** Supplied material follows **

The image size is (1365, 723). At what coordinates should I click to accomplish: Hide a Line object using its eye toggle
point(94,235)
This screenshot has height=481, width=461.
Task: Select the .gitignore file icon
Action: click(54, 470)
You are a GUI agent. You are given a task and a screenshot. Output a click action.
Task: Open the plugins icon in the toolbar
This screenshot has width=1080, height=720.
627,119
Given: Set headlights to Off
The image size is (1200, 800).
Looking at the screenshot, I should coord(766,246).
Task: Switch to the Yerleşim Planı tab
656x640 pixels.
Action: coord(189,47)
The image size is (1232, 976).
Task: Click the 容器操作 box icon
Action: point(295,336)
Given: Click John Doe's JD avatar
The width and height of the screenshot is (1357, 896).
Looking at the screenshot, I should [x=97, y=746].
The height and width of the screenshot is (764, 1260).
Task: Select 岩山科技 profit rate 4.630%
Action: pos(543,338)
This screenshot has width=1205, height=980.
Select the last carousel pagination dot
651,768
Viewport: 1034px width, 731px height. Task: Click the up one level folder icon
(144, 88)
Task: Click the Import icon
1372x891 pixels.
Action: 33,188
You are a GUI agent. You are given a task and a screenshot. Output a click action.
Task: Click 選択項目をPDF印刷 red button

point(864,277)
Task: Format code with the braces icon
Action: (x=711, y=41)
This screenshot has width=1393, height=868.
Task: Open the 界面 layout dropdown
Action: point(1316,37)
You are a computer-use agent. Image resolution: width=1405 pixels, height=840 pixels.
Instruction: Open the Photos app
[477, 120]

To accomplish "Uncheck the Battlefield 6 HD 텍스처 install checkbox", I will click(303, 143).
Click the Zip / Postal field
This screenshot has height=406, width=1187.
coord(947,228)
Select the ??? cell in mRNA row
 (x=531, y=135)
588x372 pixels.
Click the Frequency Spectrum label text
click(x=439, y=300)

** End of Supplied material **

▶ _Exercise prompt_
The records above should be transcribed in full, with no differences.

▶ _Exercise solution_
The image size is (1365, 723). At what coordinates should I click to accomplish: Hide a Line object using its eye toggle
point(94,235)
This screenshot has height=481, width=461.
Task: Select the .gitignore file icon
Action: click(54, 470)
You are a GUI agent. You are given a task and a screenshot. Output a click action.
Task: Open the plugins icon in the toolbar
This screenshot has width=1080, height=720.
627,119
Given: Set headlights to Off
The image size is (1200, 800).
Looking at the screenshot, I should coord(766,246).
Task: Switch to the Yerleşim Planı tab
656x640 pixels.
Action: coord(189,47)
The image size is (1232, 976).
Task: Click the 容器操作 box icon
Action: point(295,336)
Given: Click John Doe's JD avatar
The width and height of the screenshot is (1357, 896).
Looking at the screenshot, I should [x=97, y=746].
The height and width of the screenshot is (764, 1260).
Task: Select 岩山科技 profit rate 4.630%
Action: pos(543,338)
This screenshot has width=1205, height=980.
Select the last carousel pagination dot
651,768
Viewport: 1034px width, 731px height. Task: Click the up one level folder icon
(144, 88)
Task: Click the Import icon
1372x891 pixels.
Action: 33,188
You are a GUI agent. You are given a task and a screenshot. Output a click action.
Task: Click 選択項目をPDF印刷 red button

point(864,277)
Task: Format code with the braces icon
Action: (x=711, y=41)
This screenshot has width=1393, height=868.
Task: Open the 界面 layout dropdown
Action: point(1316,37)
You are a computer-use agent. Image resolution: width=1405 pixels, height=840 pixels.
Instruction: Open the Photos app
[477, 120]

To accomplish "Uncheck the Battlefield 6 HD 텍스처 install checkbox", I will click(303, 143).
Click the Zip / Postal field
This screenshot has height=406, width=1187.
coord(947,228)
Select the ??? cell in mRNA row
 (x=531, y=135)
588x372 pixels.
Click the Frequency Spectrum label text
click(x=439, y=300)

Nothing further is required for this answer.